Diğer taraftan kadına yönelik şiddetin önlenmesi anlamında sadece şiddete maruz kalmış olma durumunda değil, şiddete uğrama tehlikesinin varlığı durumunda da yasa uygulanmalıdır. Yasa ve uygulama bu yönde genişletilmelidir. Çünkü yasa bu haliyle şiddete uğramayı ön koşul saymakta ve ikinci bir şiddet olayının gerçekleşmesini önlemeye çalışmaktadır. Şiddete uğrama tehlikesinin varlığı durumundaysa, kadın şiddete uğramadan korunmuş olacaktır (5).
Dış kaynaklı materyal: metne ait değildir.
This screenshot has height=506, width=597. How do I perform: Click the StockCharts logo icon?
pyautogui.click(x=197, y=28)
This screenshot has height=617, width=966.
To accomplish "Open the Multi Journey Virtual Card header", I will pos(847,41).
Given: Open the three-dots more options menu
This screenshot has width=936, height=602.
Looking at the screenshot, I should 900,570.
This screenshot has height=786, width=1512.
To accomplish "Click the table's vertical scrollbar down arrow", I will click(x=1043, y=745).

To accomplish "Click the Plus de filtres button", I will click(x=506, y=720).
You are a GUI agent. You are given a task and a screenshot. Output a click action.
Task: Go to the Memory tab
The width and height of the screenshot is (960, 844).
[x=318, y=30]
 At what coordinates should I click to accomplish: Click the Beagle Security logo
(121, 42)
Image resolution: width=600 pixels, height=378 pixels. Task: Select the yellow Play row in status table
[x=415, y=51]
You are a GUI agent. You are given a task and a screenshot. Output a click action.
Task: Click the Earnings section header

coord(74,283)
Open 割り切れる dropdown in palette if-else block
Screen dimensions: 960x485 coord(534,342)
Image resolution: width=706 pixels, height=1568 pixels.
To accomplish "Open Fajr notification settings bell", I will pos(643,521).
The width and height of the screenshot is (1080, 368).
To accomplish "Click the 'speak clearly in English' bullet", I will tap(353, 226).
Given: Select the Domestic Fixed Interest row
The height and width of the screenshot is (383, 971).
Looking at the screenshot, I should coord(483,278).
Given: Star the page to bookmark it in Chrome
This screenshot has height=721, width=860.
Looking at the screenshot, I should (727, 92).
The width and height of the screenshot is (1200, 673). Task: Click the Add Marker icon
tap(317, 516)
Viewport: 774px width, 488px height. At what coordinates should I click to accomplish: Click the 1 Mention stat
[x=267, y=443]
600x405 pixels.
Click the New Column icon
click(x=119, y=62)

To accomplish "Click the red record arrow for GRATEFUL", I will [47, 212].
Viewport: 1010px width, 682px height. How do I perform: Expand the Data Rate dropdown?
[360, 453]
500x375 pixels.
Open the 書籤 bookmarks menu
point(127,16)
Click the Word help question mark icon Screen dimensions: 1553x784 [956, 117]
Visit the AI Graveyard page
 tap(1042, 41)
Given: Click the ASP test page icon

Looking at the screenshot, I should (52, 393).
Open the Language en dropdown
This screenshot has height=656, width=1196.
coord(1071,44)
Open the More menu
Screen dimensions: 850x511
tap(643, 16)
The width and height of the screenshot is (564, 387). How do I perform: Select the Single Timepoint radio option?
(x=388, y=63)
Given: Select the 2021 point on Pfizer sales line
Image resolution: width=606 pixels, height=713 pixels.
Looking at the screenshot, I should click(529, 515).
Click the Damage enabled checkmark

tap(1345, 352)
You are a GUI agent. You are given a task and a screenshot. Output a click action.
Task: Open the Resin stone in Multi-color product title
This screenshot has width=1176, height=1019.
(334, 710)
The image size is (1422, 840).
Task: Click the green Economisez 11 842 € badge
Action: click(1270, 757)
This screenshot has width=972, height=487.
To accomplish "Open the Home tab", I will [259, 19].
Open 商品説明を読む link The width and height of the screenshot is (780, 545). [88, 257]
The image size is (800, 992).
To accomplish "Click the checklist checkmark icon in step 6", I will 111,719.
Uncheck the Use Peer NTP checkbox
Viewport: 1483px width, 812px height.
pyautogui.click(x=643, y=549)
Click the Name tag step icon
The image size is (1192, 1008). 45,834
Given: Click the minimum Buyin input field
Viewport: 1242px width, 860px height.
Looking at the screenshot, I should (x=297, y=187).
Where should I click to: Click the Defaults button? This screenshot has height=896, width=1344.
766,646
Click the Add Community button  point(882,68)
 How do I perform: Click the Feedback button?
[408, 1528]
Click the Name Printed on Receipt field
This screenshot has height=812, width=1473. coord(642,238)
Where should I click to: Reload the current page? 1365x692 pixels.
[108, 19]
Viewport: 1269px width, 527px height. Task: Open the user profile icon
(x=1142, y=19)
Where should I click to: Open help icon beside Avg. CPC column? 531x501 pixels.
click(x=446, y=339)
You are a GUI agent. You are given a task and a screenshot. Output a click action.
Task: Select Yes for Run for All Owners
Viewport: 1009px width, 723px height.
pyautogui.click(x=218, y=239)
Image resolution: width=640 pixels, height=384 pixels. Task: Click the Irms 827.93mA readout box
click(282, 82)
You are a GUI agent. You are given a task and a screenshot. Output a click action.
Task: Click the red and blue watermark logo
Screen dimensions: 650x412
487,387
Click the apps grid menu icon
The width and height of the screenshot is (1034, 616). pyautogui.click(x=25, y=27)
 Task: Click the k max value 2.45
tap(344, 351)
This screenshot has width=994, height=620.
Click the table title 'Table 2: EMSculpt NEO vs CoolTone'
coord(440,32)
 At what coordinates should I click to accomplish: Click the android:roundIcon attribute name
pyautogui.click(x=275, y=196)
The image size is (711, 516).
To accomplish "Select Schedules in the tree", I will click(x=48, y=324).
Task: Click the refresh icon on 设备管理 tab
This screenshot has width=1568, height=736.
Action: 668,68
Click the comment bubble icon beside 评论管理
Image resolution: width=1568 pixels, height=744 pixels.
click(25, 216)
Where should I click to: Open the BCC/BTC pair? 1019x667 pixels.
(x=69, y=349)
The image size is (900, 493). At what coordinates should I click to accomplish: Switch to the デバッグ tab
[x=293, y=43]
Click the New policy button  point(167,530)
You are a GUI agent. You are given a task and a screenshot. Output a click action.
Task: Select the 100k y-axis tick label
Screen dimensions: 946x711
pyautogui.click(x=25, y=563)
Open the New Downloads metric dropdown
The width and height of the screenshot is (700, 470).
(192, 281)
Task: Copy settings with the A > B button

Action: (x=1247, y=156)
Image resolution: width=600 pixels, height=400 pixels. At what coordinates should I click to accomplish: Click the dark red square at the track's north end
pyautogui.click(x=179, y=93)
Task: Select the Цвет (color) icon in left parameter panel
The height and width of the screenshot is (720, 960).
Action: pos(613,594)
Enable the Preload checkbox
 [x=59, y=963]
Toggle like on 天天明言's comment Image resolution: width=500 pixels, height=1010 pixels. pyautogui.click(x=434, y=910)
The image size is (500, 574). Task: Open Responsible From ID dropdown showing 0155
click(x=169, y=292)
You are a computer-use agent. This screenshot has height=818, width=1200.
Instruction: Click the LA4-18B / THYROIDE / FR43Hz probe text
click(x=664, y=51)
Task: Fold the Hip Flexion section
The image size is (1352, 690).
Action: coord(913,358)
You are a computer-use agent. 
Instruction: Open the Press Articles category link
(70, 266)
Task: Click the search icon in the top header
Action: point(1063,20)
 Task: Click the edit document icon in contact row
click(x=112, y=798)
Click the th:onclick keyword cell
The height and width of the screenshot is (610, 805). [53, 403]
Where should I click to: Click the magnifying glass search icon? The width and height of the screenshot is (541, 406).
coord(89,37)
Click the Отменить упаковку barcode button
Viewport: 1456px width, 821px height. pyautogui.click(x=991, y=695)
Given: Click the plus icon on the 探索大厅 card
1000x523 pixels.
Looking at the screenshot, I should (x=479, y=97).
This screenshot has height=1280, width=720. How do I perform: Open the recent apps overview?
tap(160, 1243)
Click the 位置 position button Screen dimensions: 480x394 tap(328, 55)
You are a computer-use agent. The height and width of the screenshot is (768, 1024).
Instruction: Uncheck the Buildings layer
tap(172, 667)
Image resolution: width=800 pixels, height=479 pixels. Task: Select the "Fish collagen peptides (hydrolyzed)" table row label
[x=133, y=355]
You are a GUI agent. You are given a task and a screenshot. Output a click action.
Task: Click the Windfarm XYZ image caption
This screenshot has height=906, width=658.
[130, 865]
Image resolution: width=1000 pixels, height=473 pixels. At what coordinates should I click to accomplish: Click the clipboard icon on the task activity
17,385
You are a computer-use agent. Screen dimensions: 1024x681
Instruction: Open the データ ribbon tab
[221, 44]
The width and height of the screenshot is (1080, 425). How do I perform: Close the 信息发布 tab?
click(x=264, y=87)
Yasa'nın uygulanması noktasında en başta görevlilerin duyarsızlığının ve tavrının, kadınların yaşadıkları şiddeti açıklamada, buna karşı hukuksal yollara başvurmada olumsuz etki yaptığı belirtilebilir. Ayrıca bu sadece kolluk için değil, savcılar için de geçerlidir. Özellikle polise başvurulduğunda kadınların karşılaştığı "aile kavgasıdır, karışmayız" tepkisi ya da şiddet gören kadının eve gönderilmesi yasayı baştan işlevsizleştirmektedir (6). Karakollarda yaşanan şiddet gerçeği de kadınların bu konudaki çekincelerini arttırmaktadır. Gözaltında şiddet-cinsel işkence olayları yaşanmakta ve "şiddet merkezine, şiddetten şikayet için gidilmektedir"(7).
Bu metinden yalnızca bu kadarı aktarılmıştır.